▸ FRAGMENTO PROPORCIONADO
□ □ □

Trasversales
La España plural

editorial revista Iniciativa Socialista 77, otoño 2005

El Gobierno encabezado por Rodríguez Zapatero tiene, en su segundo año de  legislatura, su mayor reto en las cuestiones territoriales. A ello contribuyen diversos factores. Después de más de 25 años desde la creación del Estado autonómico previsto en la Constitución de 1978, se han acumulado los problemas pendientes. Por otra parte, durante la etapa de gobierno de Aznar se produjo una fuerte radicalización de los conflictos con los nacionalismos periféricos de Euskadi y Cataluña, contribuyendo a desencadenar la apertura de las reformas estatutarias y del modelo de financiación autonómica.

□ □ □

Prolonga el editorial sobre la España plural y sus cuestiones territoriales a partir de su última frase. El listado no hace falta para resolver esto.

▸ MATERIAL PROPORCIONADO
□ □ □

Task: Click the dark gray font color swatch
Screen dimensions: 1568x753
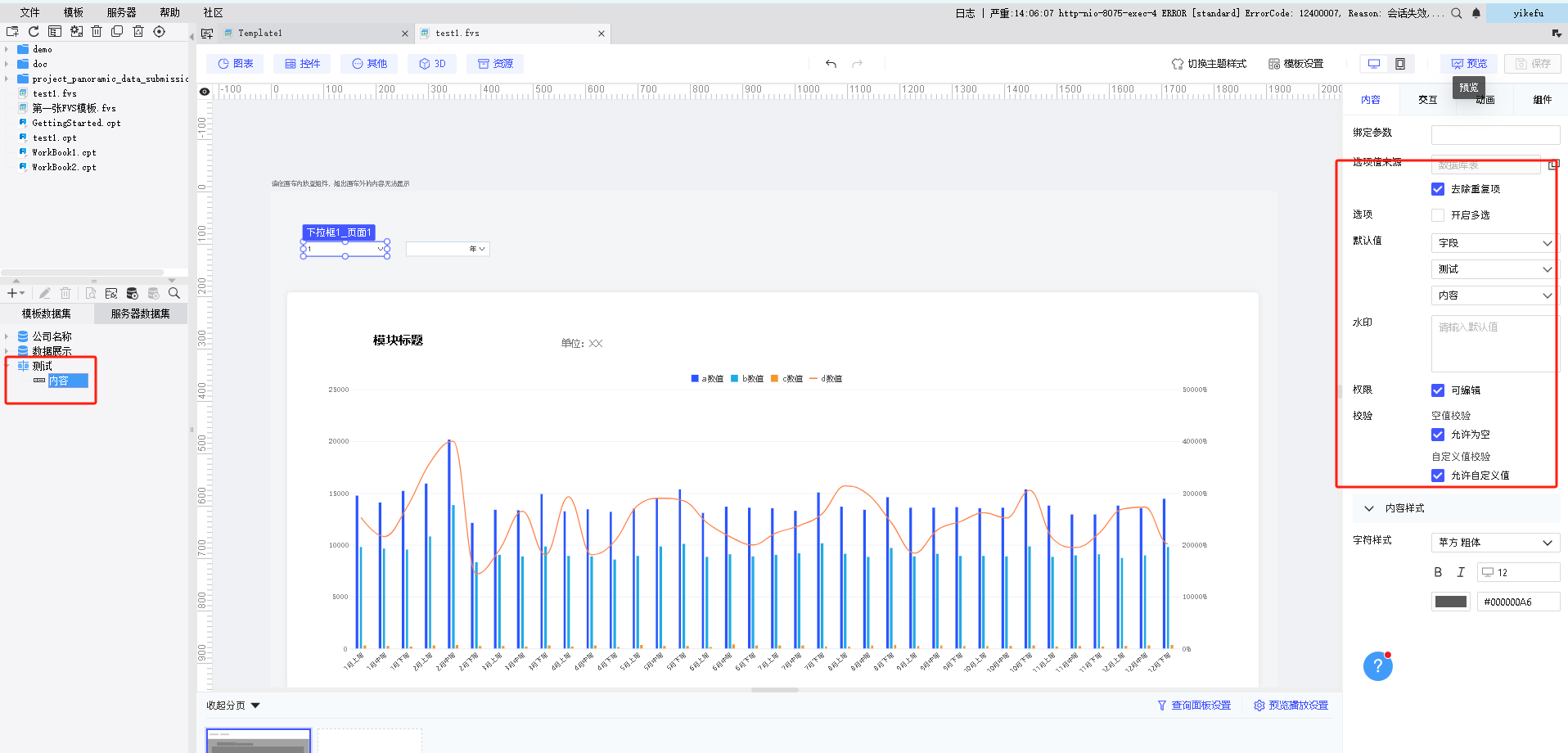Action: coord(1451,602)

□ □ □

▸ RESULTADO DEL EJERCICIO
El avance hacia un nuevo equilibrio presenta notables dificultades. En primer lugar, la derecha no es probable que coopere en el diseño de soluciones. El Partido Popular continúa ejerciendo una oposición irascible y sin escrúpulos. Aunque esa actuación no resulte muy eficaz (como dijo un político del pasado, “disparan antes de apuntar”) no debe minusvalorarse la capacidad obstruccionista del PP en este proceso. Cualquier evolución del marco autonómico se complicará si la derecha decide manipular la sensibilidad españolista de una parte de la población en el marco de la orientación neonacionalista del aznarismo. El esperpento protagonizado por la presidenta de la Comunidad de Madrid, Esperanza Aguirre, al pretender excitar un anticatalanismo madrileño con motivo de la OPA de Gas Natural sobre ENDESA, llegó al extremo (significativo, incluso más aún si fue un lapsus), de situar a Cataluña fuera del territorio nacional, lo cual resulta muy ilustrativo del concepto partidista de España de aquellos que tanto gustan de llenarse la boca hablando de ella.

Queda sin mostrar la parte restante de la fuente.